Petit Peuple : Hangzhou – Le simulateur

Ce lundi 15 octobre à Hangzhou (Zhejiang), au commissariat de Wenxin, l’arrivée de Cao Wenxuan, escorté de l’inspecteur qui venait de le cueillir, fit lever les bras au ciel au planton, lui tirant un soupir : « vous encore ! ». C’était la 5ème fois en 15 jours qu’il voyait revenir ce « client » et désormais, il ne le savait que trop, il ne pouvait rien faire ! 

Le scénario était invariable. Sur le coup de midi, sur une artère bondée ou dans un parc, ce vieillard octogénaire (né en 1933 à Linquan, Anhui, et résident là-bas) se laissait tomber à terre. Une fois, sûr que nul ne l’observait, il s’y allongeait, avant de pousser des cris d’orfraie en simulant spasmes et douleurs indicibles. Une fois un attroupement constitué (ce qui ne manquait jamais d’advenir), Cao redoublait de jérémiades. Il expliquait qu’il était en fugue de chez son fils et sa bru, pour échapper à toutes sortes de traitements dégradants. Parfois, il inventait : il était ancien combattant, vieux briscard.

**EXERCICE PROPOSÉ**
Citez mot pour mot, dans le texte ci-dessus sur le simulateur de Hangzhou, tout ce qui va de « Le scénario était » jusqu'à « combattant, vieux briscard. ».

**EXTRAIT DE DONNÉES**
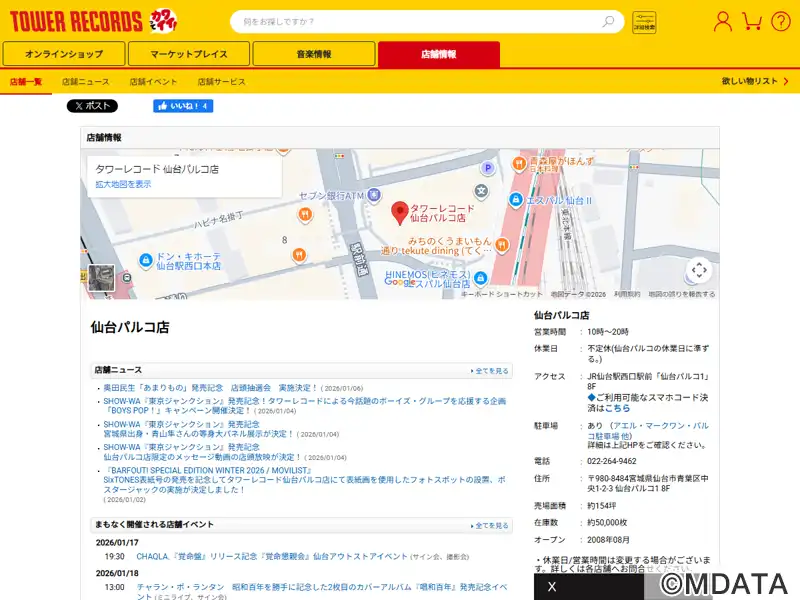Image resolution: width=800 pixels, height=600 pixels.
Task: Open the user account icon
Action: coord(722,21)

**RÉPONSE ATTENDUE**
Le scénario était invariable. Sur le coup de midi, sur une artère bondée ou dans un parc, ce vieillard octogénaire (né en 1933 à Linquan, Anhui, et résident là-bas) se laissait tomber à terre. Une fois, sûr que nul ne l’observait, il s’y allongeait, avant de pousser des cris d’orfraie en simulant spasmes et douleurs indicibles. Une fois un attroupement constitué (ce qui ne manquait jamais d’advenir), Cao redoublait de jérémiades. Il expliquait qu’il était en fugue de chez son fils et sa bru, pour échapper à toutes sortes de traitements dégradants. Parfois, il inventait : il était ancien combattant, vieux briscard.